Speaking of his lead and the example he set, I wanted to point out the three biggest life lessons that I got from my Father.  One, so he knows that I was paying attention all these years, and two, just to paint a little bit more a picture of the kind of man he was:  



  • Never Stop Working: Yes, I think working is just in our Bunche blood, but my Dad didn’t work just to work.  He worked to put himself and his family in the absolute best position possible to live a good life.  You might get tired, but keep pushing forward; you’re family will thank you later.  
  • Have faith/stay positive:  Yes, you’ll have struggles and hard times along the way, but never lose faith.  You’ll make it through whatever challenges that come your way, you just have to stay positive, trust the process, maybe smile a time or two and power through.  Nothing can break you, unless you let it.  Even through his cancer treatments and chemo, my Dad remained positive and never lost faith; it was beautiful.  
  • Never stop loving and caring for your loved ones: This is an easy one.  At the end of the day, your loved ones are all you have.  My Dad always made himself available to help others, in any way he could.  A lot of times it was in the form of lecture (he loved lecturing), but he was ALWAYS there.  As someone who has been accused of being aloof in nature, this is a big lesson for me.  Life is too short not to let your loved ones know that you love them… so if you’re a loved one and reading this I LOVE YOU! Actually, even if you’re not a loved one, I LOVE YOU!

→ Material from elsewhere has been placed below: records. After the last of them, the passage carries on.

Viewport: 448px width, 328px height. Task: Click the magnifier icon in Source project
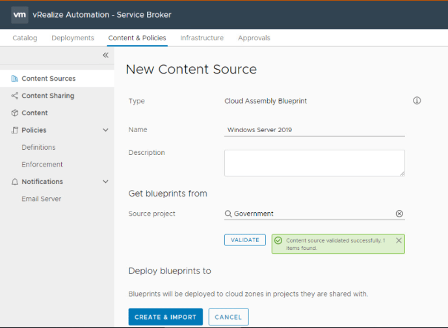228,214
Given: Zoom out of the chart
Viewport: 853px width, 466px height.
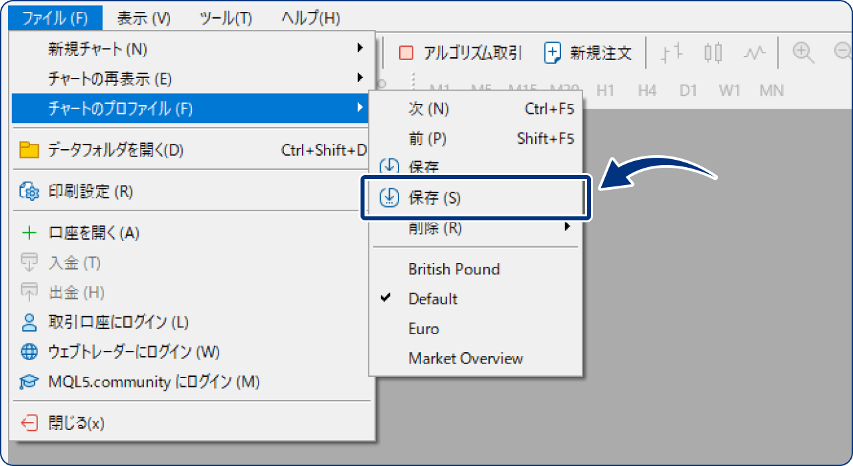Looking at the screenshot, I should (844, 52).
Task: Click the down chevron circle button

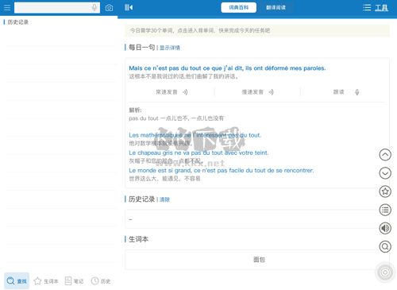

There are a couple of people (and by a couple I literally mean two people) that know the story, and I won’t go into detail here, but I will openly admit that I have struggled with all three of these principles the last 3-4 years; and life at times has been a struggle.  But there is something about hitting an emotional rock bottom, that allows you to completely reevaluate what is important in life and forces you to get your life back on track.




I could almost literally sit here and write a million pages on my father, but i won’t.  I’ll end this post with a short letter to him:

Dear Dad:

You weren’t supposed to leave me here so soon.  We had so many more things planned for us.  We had more road trips and family vacations to take.  We had more ugly sweater parties to host.  We had more Redskins games to watch.  You were supposed to be the best man at my wedding.  You were here, you were my best friend for 28 years; you were supposed to be here for 28 more.  I know I didn’t say this enough to you when you were here with us, but I love you Dad.  I am not 100% sure I am ready for this, and I don’t know when I will feel like I am, but the time is here and more than ever I can’t afford to let you down.   You’ve never ceased to challenge me, and now you leave me here with the most difficult challenge of my life. I know you’re looking down on me, I know you’re here with me and I know you still have my back up there…  Just keep watching, I’m going to put on a show for you, I’m going to make you proud!

All I ever wanted was to be just like you when I grew up. You know how much I hate cliques, but if I can just be half the man you were, I’ll be a damn good man.  Rest in Peace Dad!